If you refer a case for adjudication but don’t like the look of the appointed adjudicator, can you send him packing and ask for another one?
’Well now,” said Mr Justice Akenhead, “This case raises an interesting point in the law relating to adjudication as to what happens legally when a party who institutes a reference to adjudication does not want, for good or bad reason, to go ahead with the nominated adjudicator. If it abandons that reference, can it go ahead
with another reference for the same dispute or not?”
Let me tell you the story. The appointing body appoints Joe Bloggs as adjudicator but the referring party can’t stomach this fellah, thinks he’s a twerp, or otherwise deficient, and decides not to take the next step - serve the referral. No, thanks, we don’t want him!
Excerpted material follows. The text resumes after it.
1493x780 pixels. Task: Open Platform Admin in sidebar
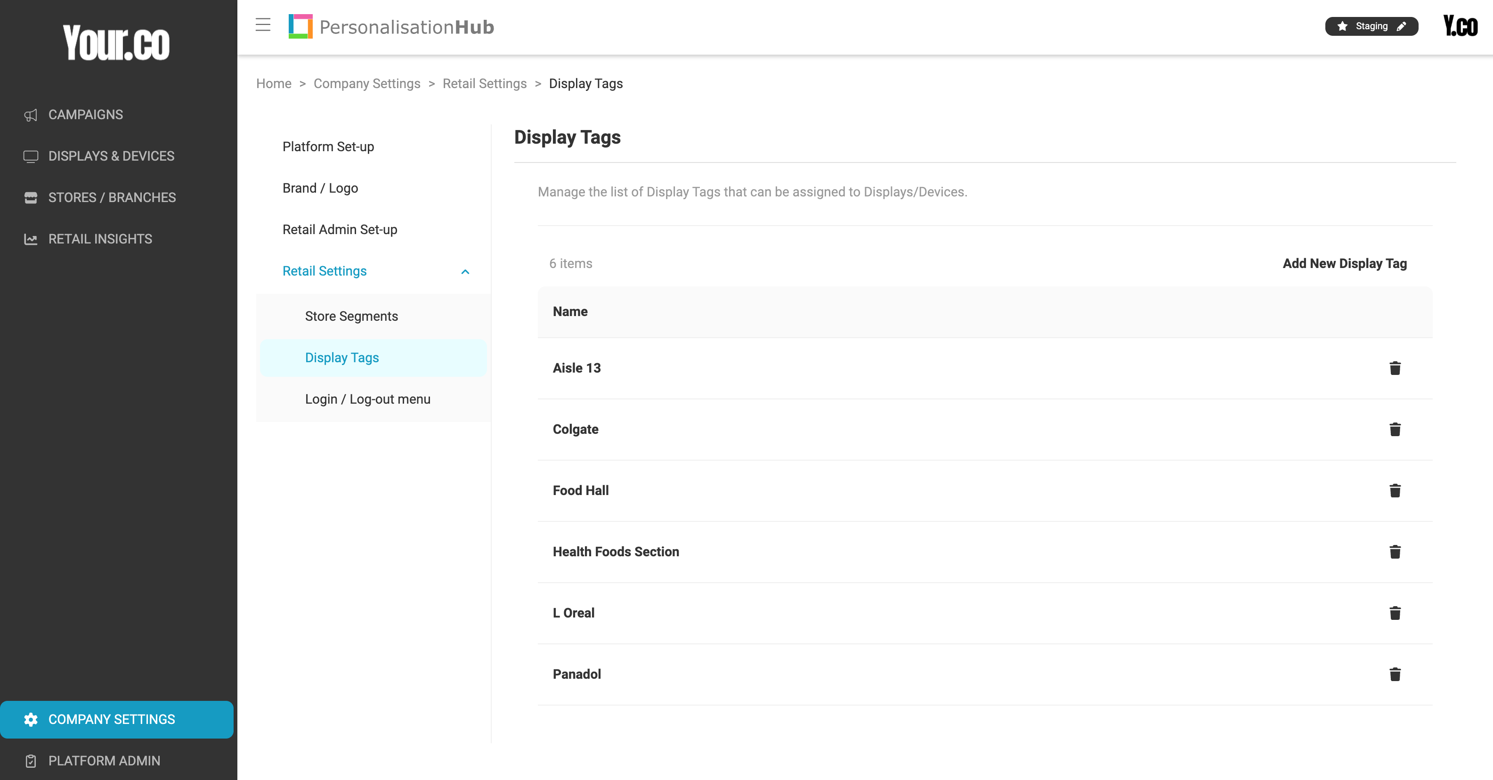pos(104,761)
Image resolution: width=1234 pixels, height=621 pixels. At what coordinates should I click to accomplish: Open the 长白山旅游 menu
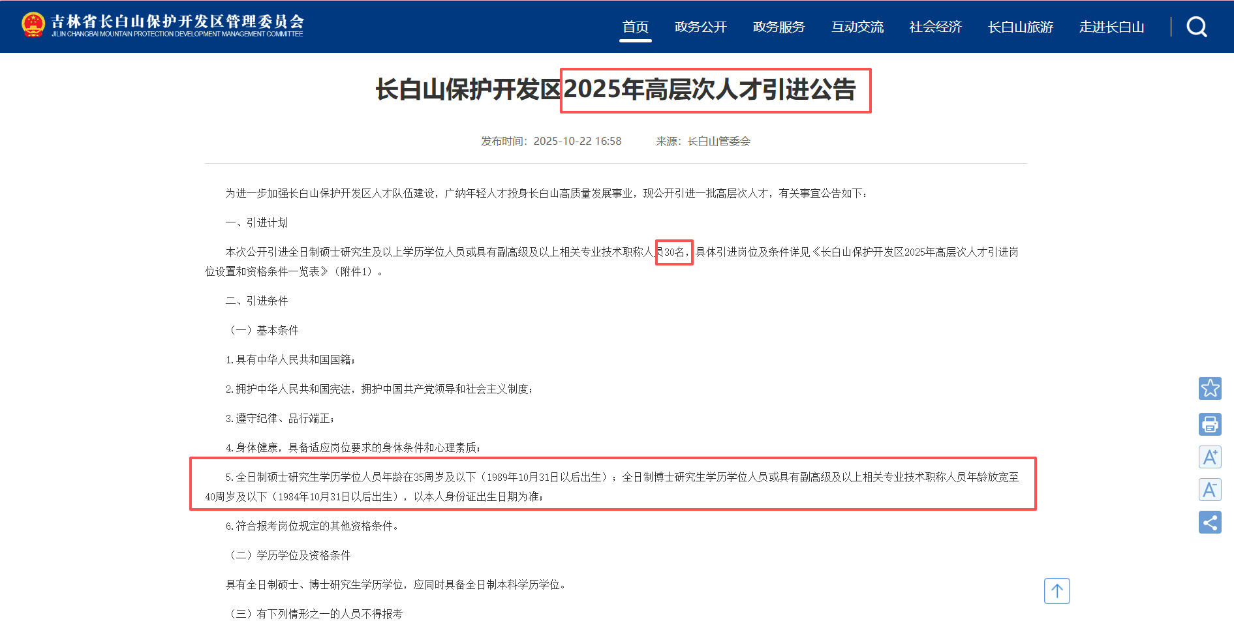coord(1020,27)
About a year or so ago, the lawyer now acting for Galliford Try had a stack-up spat with the consultant representative on the other side. It got so heated that the consultant threatened “legal action” unless the lawyer wrote to the adjudicator withdrawing what was said to be disgraceful tactics, nonsense submissions, spurious and facetious somethings. The adjudication continued and the consultant’s client came second. The consultant even incurred a bad debt. They all went their separate ways. Now, wind the clock forward the year and a bit. Galliford Try has a brand spanking new dispute. It is unconnected with the previous one. The opponent is Lanes Group. It is doing a fair-sized roofing and glazing subcontract for Galliford on the train depot in Inverness, not far south of Iceland. Galliford’s favourite lawyer called upon the nominating body for an adjudicator to sort out the dispute with Lanes. Guess who was appointed? It was the consultant who had the row with Galliford’s lawyer on that other dispute. But this time he was in the saddle as the dispute decider.
What would you do if you were Galliford? Well, it decided that it would simply not serve the referral document. It had two days to do so after the adjudicator was appointed. It deliberately didn’t turn up and Galliford said farewell to the adjudicator. Then it asked the appointing body to appoint someone else and it did. “Wait a moment,” said the other party (Lanes), “you’ve started, so you’ll finish.” Galliford said that since the referral is the first step and since it was still in their office, the adjudication wasn’t started at all. By now the next adjudicator was in the saddle. Galliford gave a thumbs-up and served the referral. Mind you, if they hadn’t liked the cut of his jib, they might again have waved farewell - and to the next and the next. Got the idea? Lanes became fed up with this. They came to court for that injunction. They said Galliford’s behaviour was unfair, unreasonable and oppressive, such that it amounted to a breach of the adjudication agreement and an abuse of process, which ought properly to be restrained by the court. That’s where Mr Justice Akenhead comes in.
The understandable argument by Galliford was that the row last year between their lawyer and the now adjudicator raised the prospect of bias. So they said they had good reason to say no thanks. “No,” said the judge. He could see that there was some apprehension about the appointment. But a “heated spat” 14 months before wasn’t enough to now believe that the adjudicator would act anything other than fairly.
Lanes argued that Galliford had no excuse and had repudiated the adjudication clause and wasn’t entitled to come round again.
Mr Justice Akenhead rejected a notion of a repudiatory breach of a statutory right to adjudicate. So that argument failed too; therefore no injunction. In fact, on the face of things, if the referring party doesn’t “like” the adjudicator, it can withhold service of the referral document until it gets someone it does like. “Clearly that would involve what would be perceived by many as an abuse of the contractual statutory process,” said the judge. But then said: “There is a respectable argument, albeit not deployed in this case, that one can only refer a given dispute once to adjudication,” (unless there is a good reason to refuse to continue). “It would be wrong to express any concluded view on this because I have not heard detailed argument on it.” Meaning: he would not rule out the possibility of an injunction if he had heard it.